The three methods that operate on these fields have no synchronization:

  • markInitializing() — check-then-act on m_fInitializing (classic TOCTOU race)
  • setHandle() — writes m_handle then m_fInitializing (no memory fence)
  • getHandle() — plain read of m_handle (may see stale/intermediate value)

When the parallel runner spawns multiple Lightweight containers, they share the same ConstantPool and thus the same SingletonConstant instances. If two containers concurrently trigger resolution of the ecstasy.xtclang.org module singleton (e.g., through toString()Class.displayName), the following race window exists:

  1. Container A calls markInitializing() → sets m_fInitializing = true, begins constructing the module singleton.
  2. Container B calls markInitializing() → sees m_fInitializing == true, installs an InitializingHandle sentinel as m_handle.
  3. Container B (or any fiber resolving the singleton) calls getHandle() → gets the InitializingHandle.
  4. Any operation on the InitializingHandle (e.g., cloneAs, getComposition, getType) calls assertInitialized() → sees instanceof InitializingHandle → throws IllegalStateException("Circular initialization ...").

The specific trigger in this crash: nesting.x:23 does string concatenation ("inner foo of B; this=" + this), which calls toString()Class.estimateStringLength()displayName.get() (Class.x:150), which needs the ecstasy.xtclang.org module singleton to compute a relative path.

Impact

  • Parallel runner (runParallel): Affected. All Lightweight containers share a ConstantPool. Any module that triggers toString() / Class.displayName during the singleton initialization window can crash. This is intermittent and timing-dependent.

  • Sequential runner (runSequential): Not affected in practice. Each module runs as a separate Gradle XtcRunTask in its own forked JVM process with an isolated ConstantPool. No concurrent access occurs.

  • Single-module execution: Not affected. A single module has no concurrent fiber racing the singleton initialization path.

Relation to existing known race

The build file already documents a related race at manualTests/build.gradle.kts:490:

// TODO: Re-enable TestIO here after the intermittent TypeSystem.implicitTypes initialization
// race is fixed.

This is the same category of bug: unsynchronized shared mutable state in the constant pool accessed concurrently by parallel Lightweight containers.

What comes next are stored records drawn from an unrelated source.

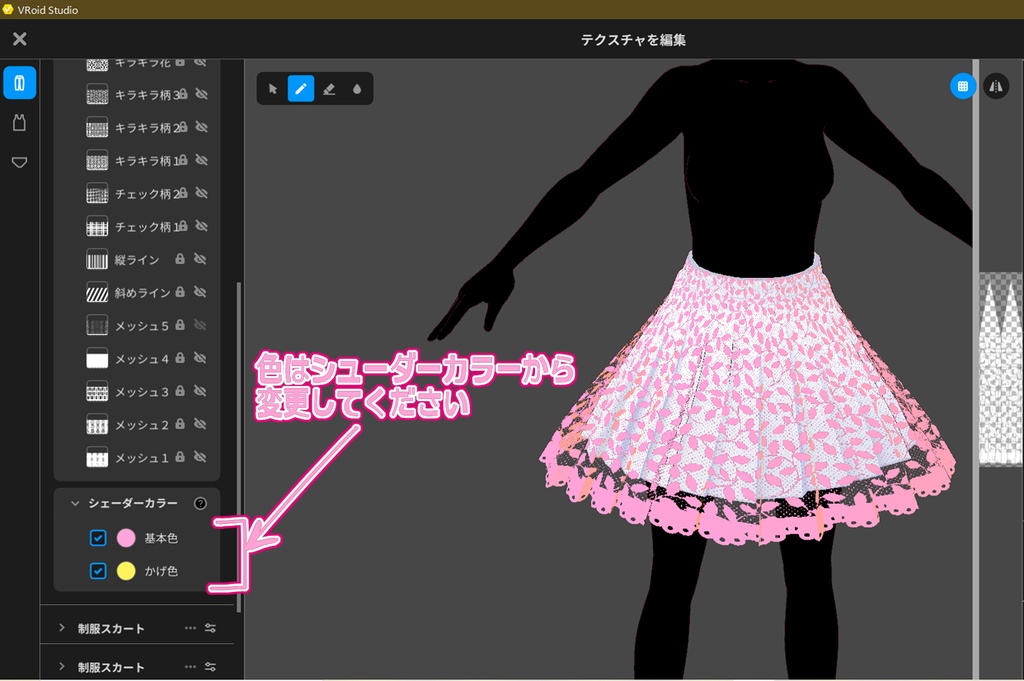Open the skirt category in the left sidebar
The height and width of the screenshot is (681, 1024).
[20, 160]
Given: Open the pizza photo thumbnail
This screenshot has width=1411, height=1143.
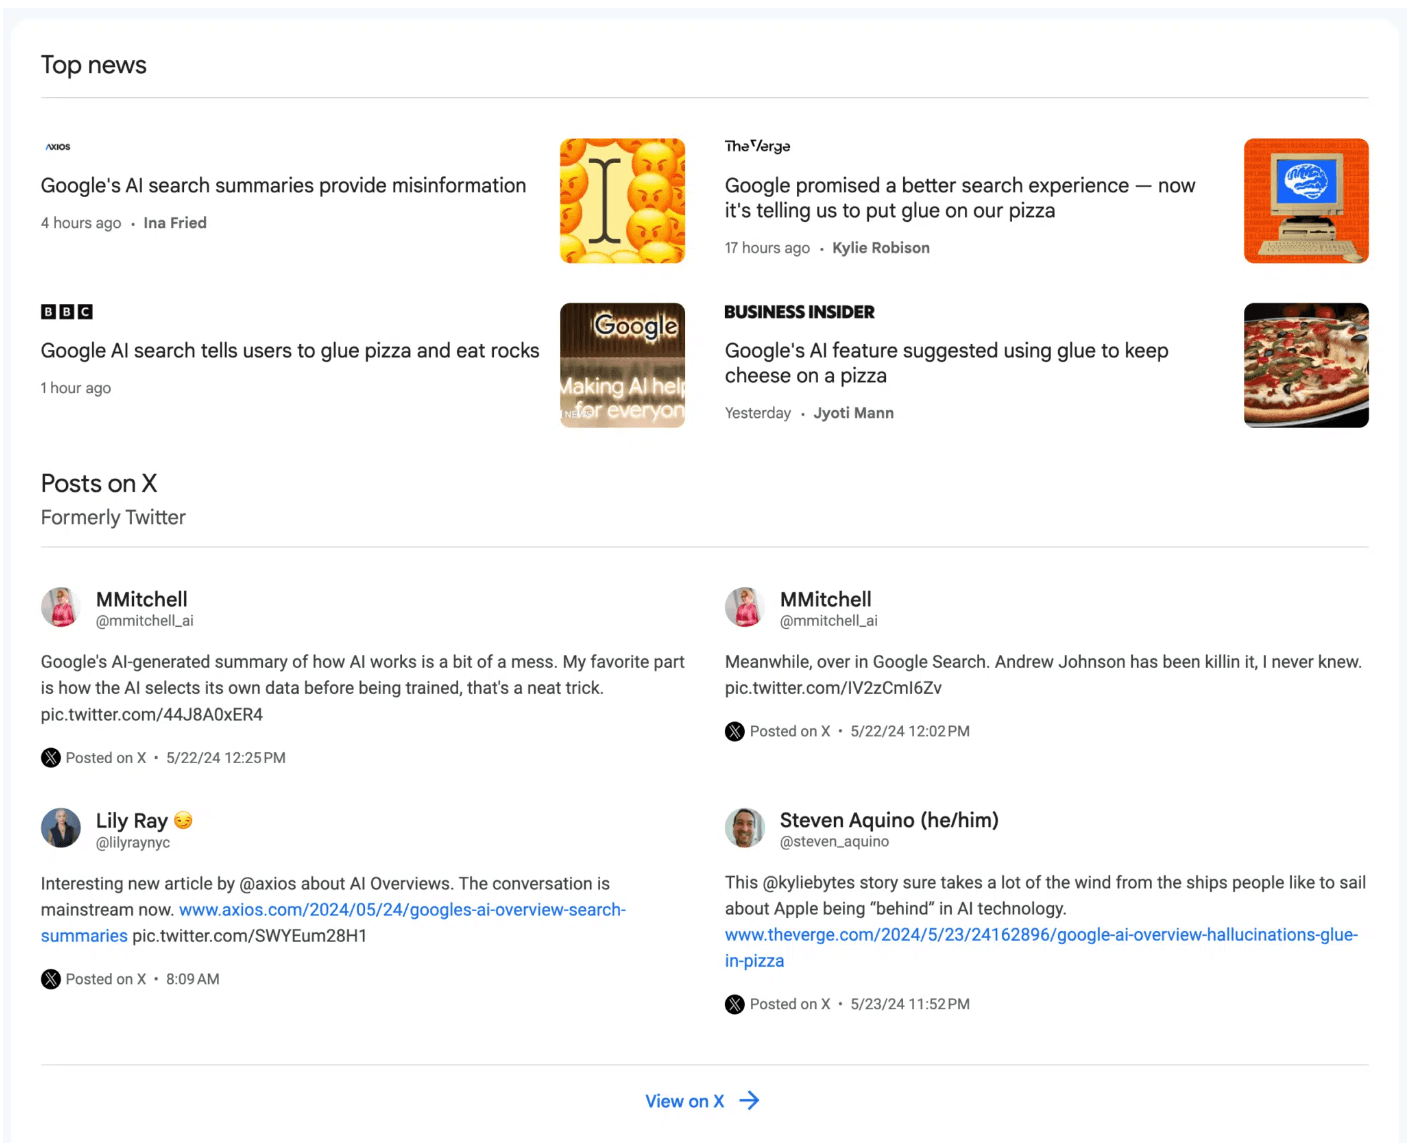Looking at the screenshot, I should tap(1306, 366).
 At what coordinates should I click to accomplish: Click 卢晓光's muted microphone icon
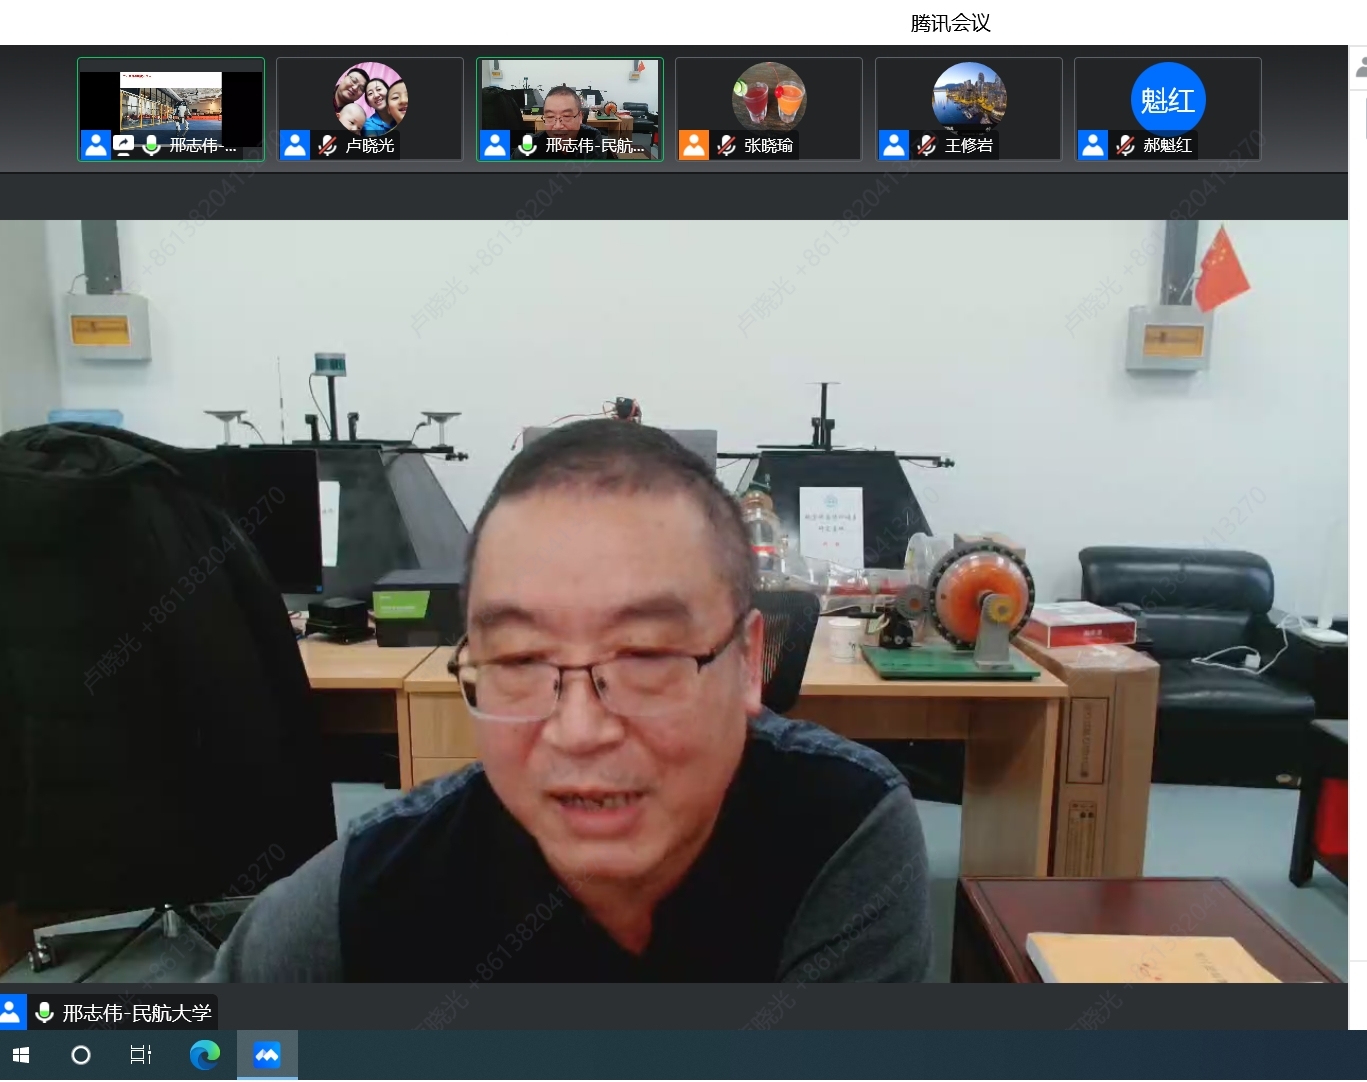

Architectural concern: toString() triggering singleton resolution

Beyond the thread-safety fix, this crash exposes a deeper design concern: toString() on any Ecstasy object can trigger singleton resolution as a side effect.

The call chain is: Object.toString()Class.estimateStringLength()displayName.get()pathWithin(this:service.typeSystem) → resolves the ecstasy.xtclang.org module singleton.

A well-behaved toString() should be a pure read with no observable side effects — no state transitions, no lazy initialization of shared singletons, no risk of throwing due to unrelated initialization ordering. The current design violates this expectation: a simple string concatenation ("this=" + this) can crash the runtime if a shared singleton happens to be mid-initialization on another thread.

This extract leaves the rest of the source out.